> On 14 พ.ค. 2558, at 05:26, Tom Evans <[email protected]> wrote:
> 
>> On Thu, May 14, 2015 at 4:36 AM, reduxionist <[email protected]> 
>> wrote:
<snip>
>> The reason for those search results is that mpm-prefork does, however, spawn
>> a process per request,
> 
> No, really, it does not. It only spawns a new process when there are
> no available workers to process an incoming request, and you have not
> reached the maximum number of workers that you have configured it to
> start.

Oops, sorry, I was totally wrong about that.

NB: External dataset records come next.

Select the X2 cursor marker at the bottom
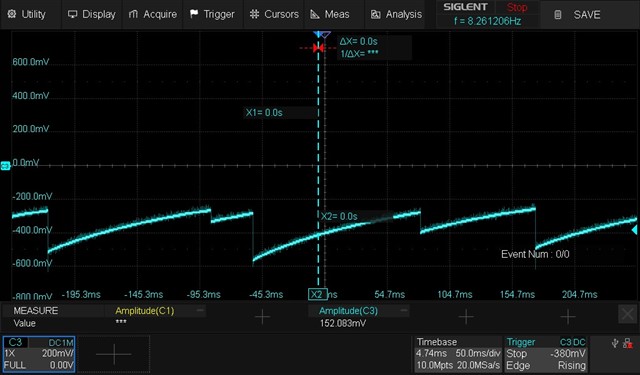Image resolution: width=640 pixels, height=375 pixels. point(318,294)
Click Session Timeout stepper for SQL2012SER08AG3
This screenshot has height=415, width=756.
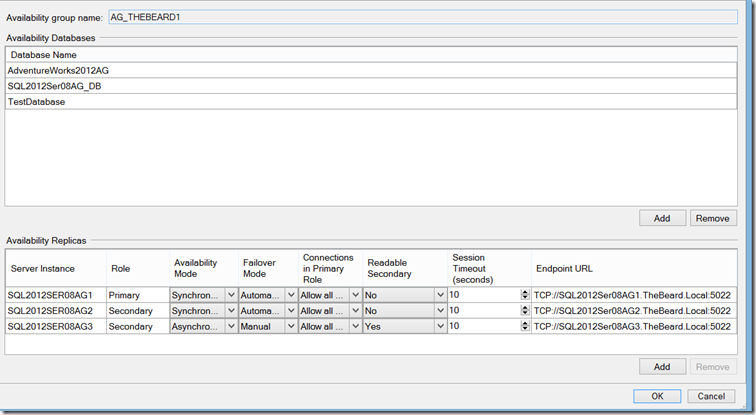click(526, 326)
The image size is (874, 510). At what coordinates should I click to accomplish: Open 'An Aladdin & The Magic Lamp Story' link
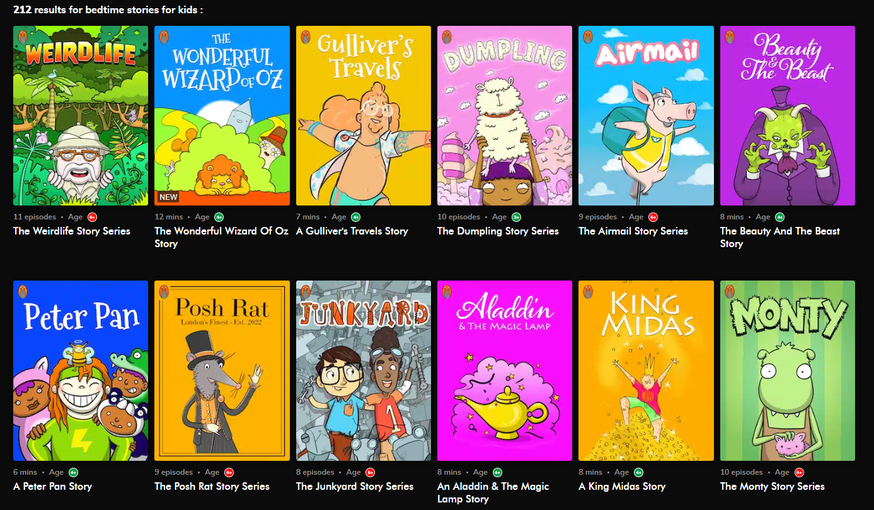pos(493,492)
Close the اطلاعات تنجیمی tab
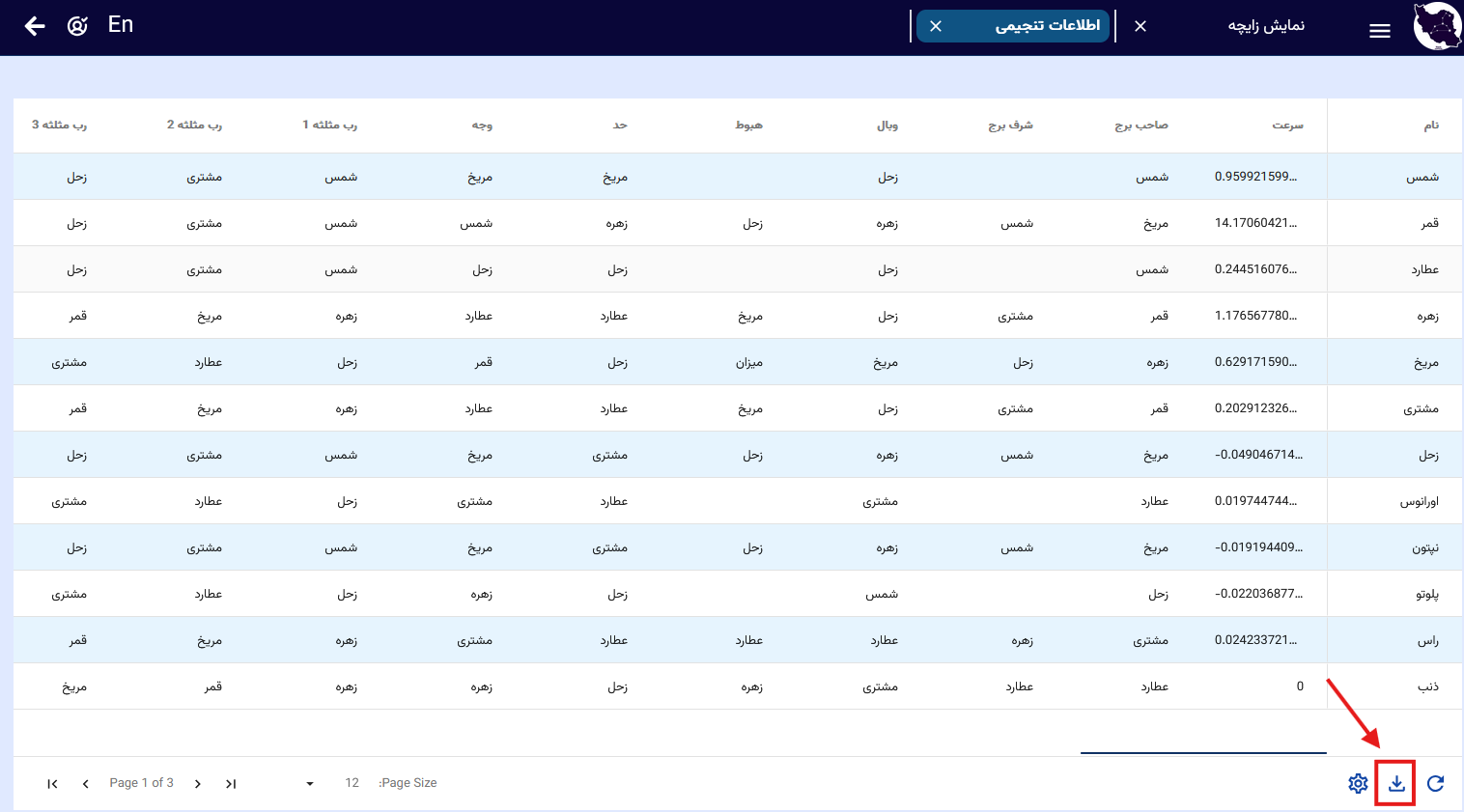Viewport: 1464px width, 812px height. (x=935, y=26)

> You can configure it to start all the worker processes you want
> when it starts up, and never to kill them off, and it will never spawn
> a new process.
> 
> Apache processes are small, unless you do daft things like embed your
> web application in each worker process (mod_php style). This is the
> main complaint "Apache is eating all my memory" - it isn't, your web
> application you've embedded into Apache is eating all your memory.
> 
> All of this is irrelevant for django, because with Apache you should
> use mod_wsgi in daemon mode, which separates out your web application
> processes from the web server.
<snip>
>> I think the reason a lot of people seem to run mpm-prefork is just that it's
>> the default multi-processing module for Apache on most (all?) *nix platforms
>> and they don't know any better.
> 
> Quite. We run a pair of Apache 2.4 reverse proxies in front of all of
> our (400+) domains, serving around 40 million requests per day,
> providing SSL termination and static file serving. We use event MPM
> and we have it scaled to support a peak of 2048 simultaneous
> connections. Load on the server never goes above 0.2, memory usage
> never goes above 1GB for the entire OS + applications, the rest of the
> RAM is used by the OS to cache the aforementioned static files.
> 
> On our app servers we typically use Apache with worker MPM and
> mod_wsgi, although we have a few nginx+uwsgi sites, and I would dearly
> love some time to play around with a circusd + chausette + celery
> setup.
> 
> The choice of web server is, these days, irrelevant. If it uses too
> much memory or can't handle enough users, it is never the fault of the
> web server, but instead of your application and/or configuration.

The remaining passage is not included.